Had the SNP allowed a debate on alternative strategies/ a Plan B to put to the test the issue of whether the people of Scotland wished to become independent, then the Scottish people could have expressed that choice at this year’s Scottish Parliament Election by turning that election into a referendum on Scottish independence. However, that opportunity has now been missed.
The UK Government are clear in their position – the people of Scotland and their Scots Parliament do not have the right to determine their own future without the express agreement of the UK Government.
Therefore in order that the outcome of this year’s election to the Scottish Parliament allows the case for Scottish independence to be progressed, as opposed to another mandate simply being blocked by the UK Government, it is now vital for the SNP to seize the initiative.
The UK Government says that the people of Scotland and their Parliament do not have the right to legislate for a referendum on Scottish independence, the pro-independence movement of Scotland says Yes we do.
The SNP will not turn this year’s Scottish Parliament election into a de-facto referendum on Scottish independence, therefore it must be a referendum on whether or not the Scottish Parliament has the legitimacy and the popular authority of the people to hold a referendum on Scottish independence.

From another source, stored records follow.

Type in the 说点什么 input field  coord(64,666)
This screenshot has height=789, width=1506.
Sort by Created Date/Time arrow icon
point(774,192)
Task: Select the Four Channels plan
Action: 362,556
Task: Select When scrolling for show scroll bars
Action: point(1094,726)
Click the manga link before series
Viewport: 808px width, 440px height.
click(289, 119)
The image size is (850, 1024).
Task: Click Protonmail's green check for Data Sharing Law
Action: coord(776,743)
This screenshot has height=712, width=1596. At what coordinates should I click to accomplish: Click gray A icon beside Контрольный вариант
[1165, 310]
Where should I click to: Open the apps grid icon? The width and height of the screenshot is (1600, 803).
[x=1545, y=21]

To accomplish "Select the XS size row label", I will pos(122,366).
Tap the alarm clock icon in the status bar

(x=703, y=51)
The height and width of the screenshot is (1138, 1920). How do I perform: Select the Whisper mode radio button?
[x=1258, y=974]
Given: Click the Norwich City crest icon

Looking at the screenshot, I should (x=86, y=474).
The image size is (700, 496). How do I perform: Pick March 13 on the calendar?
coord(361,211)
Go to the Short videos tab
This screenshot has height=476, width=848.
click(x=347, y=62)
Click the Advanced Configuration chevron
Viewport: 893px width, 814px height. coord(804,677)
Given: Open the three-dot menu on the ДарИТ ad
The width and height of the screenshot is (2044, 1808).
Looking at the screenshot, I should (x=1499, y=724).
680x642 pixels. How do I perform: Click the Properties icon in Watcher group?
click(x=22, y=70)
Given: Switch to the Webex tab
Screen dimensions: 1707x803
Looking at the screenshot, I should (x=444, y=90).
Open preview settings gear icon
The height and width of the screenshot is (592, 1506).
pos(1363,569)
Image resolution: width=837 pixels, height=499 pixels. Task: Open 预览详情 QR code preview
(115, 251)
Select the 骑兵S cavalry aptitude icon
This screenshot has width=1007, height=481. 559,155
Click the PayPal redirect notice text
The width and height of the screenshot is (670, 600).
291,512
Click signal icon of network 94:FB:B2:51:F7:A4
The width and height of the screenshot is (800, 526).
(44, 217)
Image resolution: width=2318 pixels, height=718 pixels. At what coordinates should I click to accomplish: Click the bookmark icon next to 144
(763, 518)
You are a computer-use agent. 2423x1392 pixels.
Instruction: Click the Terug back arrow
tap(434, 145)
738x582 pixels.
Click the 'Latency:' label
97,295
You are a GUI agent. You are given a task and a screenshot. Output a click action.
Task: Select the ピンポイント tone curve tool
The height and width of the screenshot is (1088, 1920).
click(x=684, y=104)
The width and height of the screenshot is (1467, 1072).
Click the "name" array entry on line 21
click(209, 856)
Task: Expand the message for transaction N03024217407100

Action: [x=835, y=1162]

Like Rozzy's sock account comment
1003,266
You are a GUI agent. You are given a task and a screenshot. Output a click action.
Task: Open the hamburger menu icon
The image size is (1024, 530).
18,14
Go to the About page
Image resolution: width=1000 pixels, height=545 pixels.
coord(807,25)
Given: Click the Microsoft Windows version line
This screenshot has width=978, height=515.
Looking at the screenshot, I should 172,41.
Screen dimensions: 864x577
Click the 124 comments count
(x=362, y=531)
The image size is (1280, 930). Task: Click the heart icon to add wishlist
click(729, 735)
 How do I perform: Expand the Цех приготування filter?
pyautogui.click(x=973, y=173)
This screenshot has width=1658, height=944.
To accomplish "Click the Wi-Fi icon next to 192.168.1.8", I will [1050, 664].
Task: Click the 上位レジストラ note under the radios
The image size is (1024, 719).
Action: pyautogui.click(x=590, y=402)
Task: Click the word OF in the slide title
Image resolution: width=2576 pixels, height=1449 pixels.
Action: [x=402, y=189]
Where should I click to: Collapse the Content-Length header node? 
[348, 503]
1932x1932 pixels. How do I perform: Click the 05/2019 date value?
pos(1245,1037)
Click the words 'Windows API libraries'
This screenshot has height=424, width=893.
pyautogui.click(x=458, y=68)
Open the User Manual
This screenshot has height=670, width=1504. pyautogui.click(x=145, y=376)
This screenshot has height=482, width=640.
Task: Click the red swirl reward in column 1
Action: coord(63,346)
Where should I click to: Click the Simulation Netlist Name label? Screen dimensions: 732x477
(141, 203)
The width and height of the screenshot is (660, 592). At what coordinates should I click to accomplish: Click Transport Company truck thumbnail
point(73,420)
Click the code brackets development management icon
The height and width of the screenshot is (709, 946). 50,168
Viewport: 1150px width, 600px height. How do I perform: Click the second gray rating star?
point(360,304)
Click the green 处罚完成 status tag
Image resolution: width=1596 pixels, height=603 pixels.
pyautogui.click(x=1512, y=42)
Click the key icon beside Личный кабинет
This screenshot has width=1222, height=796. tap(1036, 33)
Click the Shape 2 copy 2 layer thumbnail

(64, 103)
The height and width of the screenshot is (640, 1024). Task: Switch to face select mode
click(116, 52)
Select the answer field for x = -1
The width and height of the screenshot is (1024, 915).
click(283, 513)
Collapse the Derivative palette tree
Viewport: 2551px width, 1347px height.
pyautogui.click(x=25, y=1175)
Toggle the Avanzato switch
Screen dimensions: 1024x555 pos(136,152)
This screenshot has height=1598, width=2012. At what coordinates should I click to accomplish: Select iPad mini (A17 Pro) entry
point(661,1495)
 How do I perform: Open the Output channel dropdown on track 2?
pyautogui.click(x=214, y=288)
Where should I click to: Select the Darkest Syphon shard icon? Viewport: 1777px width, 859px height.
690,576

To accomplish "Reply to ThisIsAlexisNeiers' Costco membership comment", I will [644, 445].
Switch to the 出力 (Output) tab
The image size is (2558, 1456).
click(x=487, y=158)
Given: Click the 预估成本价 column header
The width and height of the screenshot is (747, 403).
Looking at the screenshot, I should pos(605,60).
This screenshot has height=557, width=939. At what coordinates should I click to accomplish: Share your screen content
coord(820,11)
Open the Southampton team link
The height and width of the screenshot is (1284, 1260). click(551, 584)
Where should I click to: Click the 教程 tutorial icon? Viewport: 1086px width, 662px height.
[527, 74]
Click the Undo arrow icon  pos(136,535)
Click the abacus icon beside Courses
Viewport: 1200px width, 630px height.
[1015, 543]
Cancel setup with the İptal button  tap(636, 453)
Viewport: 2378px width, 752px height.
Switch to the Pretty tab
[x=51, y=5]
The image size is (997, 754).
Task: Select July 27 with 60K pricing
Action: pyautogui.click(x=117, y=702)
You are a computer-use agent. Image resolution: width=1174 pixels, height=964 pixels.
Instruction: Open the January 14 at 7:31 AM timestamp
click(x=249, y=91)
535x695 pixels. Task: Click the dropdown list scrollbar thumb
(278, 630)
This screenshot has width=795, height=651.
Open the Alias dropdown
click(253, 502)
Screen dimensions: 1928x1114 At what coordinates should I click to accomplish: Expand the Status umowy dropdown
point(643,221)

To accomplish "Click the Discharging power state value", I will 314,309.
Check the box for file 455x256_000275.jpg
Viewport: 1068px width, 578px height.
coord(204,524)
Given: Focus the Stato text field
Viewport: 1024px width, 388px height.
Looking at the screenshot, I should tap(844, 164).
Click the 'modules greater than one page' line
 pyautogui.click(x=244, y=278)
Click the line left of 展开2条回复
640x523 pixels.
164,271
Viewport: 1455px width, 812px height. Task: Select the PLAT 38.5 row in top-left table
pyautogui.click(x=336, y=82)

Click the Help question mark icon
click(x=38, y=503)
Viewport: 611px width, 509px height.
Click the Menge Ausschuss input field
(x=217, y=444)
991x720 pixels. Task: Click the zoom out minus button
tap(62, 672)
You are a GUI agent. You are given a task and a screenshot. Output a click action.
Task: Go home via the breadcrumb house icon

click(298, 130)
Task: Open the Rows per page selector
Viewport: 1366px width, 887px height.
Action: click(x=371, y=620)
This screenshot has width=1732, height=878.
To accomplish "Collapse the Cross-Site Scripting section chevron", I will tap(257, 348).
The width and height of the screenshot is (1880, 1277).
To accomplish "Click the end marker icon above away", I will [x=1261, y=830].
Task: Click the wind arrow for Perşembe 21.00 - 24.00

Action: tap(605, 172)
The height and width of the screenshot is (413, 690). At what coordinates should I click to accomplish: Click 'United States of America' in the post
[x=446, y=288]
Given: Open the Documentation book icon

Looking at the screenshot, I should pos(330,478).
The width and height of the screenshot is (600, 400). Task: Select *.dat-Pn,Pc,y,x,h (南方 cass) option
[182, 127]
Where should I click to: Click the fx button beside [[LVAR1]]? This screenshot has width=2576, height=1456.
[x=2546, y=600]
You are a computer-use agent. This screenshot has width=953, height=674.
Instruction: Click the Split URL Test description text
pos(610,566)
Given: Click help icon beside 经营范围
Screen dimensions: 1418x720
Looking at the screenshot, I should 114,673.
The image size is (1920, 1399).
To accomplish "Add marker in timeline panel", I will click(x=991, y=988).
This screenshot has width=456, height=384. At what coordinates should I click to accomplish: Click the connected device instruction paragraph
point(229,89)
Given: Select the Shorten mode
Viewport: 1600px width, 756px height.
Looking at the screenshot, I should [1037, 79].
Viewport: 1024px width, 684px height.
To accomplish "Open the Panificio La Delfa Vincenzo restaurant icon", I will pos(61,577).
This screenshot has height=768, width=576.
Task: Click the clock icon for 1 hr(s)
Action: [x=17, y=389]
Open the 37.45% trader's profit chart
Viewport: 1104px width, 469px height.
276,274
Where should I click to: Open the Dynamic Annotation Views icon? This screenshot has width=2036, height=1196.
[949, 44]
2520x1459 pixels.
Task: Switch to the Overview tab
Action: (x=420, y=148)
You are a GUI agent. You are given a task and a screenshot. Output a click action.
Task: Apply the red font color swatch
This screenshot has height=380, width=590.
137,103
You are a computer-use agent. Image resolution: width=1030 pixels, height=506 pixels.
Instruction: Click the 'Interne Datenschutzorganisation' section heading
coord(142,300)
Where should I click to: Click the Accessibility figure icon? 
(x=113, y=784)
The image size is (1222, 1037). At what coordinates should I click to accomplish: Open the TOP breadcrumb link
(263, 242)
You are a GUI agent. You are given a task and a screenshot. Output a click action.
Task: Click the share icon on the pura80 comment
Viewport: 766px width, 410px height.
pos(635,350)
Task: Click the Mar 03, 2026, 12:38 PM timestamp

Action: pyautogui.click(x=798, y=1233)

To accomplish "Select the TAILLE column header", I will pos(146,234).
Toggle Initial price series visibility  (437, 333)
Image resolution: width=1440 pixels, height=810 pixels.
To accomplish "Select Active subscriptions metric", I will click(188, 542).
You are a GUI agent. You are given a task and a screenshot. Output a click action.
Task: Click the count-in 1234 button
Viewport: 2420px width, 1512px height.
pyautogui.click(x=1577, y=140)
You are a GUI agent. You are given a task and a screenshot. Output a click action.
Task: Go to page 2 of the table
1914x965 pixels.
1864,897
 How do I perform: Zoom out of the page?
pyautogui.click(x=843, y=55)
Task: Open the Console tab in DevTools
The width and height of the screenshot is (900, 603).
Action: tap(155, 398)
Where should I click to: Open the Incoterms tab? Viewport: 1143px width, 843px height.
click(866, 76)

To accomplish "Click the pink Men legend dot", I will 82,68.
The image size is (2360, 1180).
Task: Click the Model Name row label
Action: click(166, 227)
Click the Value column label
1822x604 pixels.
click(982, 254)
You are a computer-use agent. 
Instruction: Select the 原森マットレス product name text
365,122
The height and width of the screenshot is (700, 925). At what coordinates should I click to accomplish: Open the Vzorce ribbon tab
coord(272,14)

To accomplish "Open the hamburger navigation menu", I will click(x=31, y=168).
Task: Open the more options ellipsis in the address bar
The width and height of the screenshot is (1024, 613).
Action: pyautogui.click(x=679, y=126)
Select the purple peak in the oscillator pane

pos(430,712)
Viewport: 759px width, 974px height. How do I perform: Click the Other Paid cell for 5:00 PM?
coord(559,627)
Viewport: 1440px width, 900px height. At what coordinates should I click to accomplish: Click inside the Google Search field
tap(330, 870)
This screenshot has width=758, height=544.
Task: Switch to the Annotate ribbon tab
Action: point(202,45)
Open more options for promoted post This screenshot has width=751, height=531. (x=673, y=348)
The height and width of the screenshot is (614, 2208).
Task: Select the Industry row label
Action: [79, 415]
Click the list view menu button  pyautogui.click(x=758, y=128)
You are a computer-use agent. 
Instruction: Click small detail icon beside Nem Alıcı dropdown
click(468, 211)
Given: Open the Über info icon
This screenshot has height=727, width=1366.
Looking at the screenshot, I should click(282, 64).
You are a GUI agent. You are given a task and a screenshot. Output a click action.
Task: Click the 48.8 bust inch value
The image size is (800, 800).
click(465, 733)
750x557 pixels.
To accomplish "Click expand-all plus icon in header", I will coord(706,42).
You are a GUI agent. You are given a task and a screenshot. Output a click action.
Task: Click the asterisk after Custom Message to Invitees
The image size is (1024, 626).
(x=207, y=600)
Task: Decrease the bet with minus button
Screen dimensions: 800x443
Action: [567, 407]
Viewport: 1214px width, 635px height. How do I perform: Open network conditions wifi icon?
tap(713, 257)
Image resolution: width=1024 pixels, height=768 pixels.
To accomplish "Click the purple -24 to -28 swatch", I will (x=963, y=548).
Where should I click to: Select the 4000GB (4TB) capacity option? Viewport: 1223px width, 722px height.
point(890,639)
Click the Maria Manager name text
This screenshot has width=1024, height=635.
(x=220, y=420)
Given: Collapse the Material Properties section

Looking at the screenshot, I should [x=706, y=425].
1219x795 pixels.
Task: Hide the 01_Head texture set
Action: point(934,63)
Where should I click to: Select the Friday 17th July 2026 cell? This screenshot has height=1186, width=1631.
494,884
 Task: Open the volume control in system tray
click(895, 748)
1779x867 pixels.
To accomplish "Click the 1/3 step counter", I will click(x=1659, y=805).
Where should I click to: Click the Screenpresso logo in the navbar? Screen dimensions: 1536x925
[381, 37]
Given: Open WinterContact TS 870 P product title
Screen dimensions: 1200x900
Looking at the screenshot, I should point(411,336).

In short, Boris Johnson says the people of Scotland don’t have the right to determine their own future and their parliament has no right to give them that choice, the pro-independence parties must be clear that by the people of Scotland returning a Pro-Independence majority they are saying yes we do have that right.
If the Pro-independence parties win that case, and it is endorsed by the Scottish people, the Scottish Government must no longer progress with the strategy that holding a referendum on Scottish independence is contingent on the UK Government issuing a Section 30 order to approve it – the Scottish people will have said otherwise.
5. Roadmap to Independence
5.1 Currently, refusing to grant a Section 30 order is a consequence-free act for the UK Government. The Scottish Government must not view a Section 30 order as the only way the people of Scotland can be granted a choice on their own future. It has not been established that the Scottish Parliament does not have the competency to hold a referendum. The Section 30 order was but a mechanism used in 2012 to put beyond doubt the legitimacy of the 2014 referendum.
In advance of the Holyrood elections in 2021, the Scottish Government must set a deadline for the UK Government to agree to grant a Section 30 order by 31st March 2021. If the UK Government refuse to grant the Section 30 order by this date then the Scots Parliament elections must be contested with that knowledge assisting the people of Scotland so that it is then beyond doubt what they will be casting their votes for.
5.2 In the event that the UK Government do not meet the deadline set by the Scottish Government, pro-independence parties must enter the Holyrood elections clearly setting out that in the event of a pro-independence majority of MSPs being elected to the Scottish Parliament then this will be a mandate for the Scottish Government to hold a referendum on Scottish independence. Safe in the knowledge that the UK Government will not support the referendum, the Scottish People will give popular legitimacy to their parliament legislating for a referendum by electing a Pro-independence majority of MSPs.
5.3 A referendum deemed lawful by Scotland’s Lord Advocate, and Sanctioned by Scotland’s parliament as per the mandate of the Scottish people will be a competent and lawful referendum.
The Scottish Government must then implement the mandate of the electorate by legislating in the Scottish Parliament to hold a referendum on Scottish independence and deliver that referendum regardless of whether or not it has the support of Boris Johnson and the UK Government.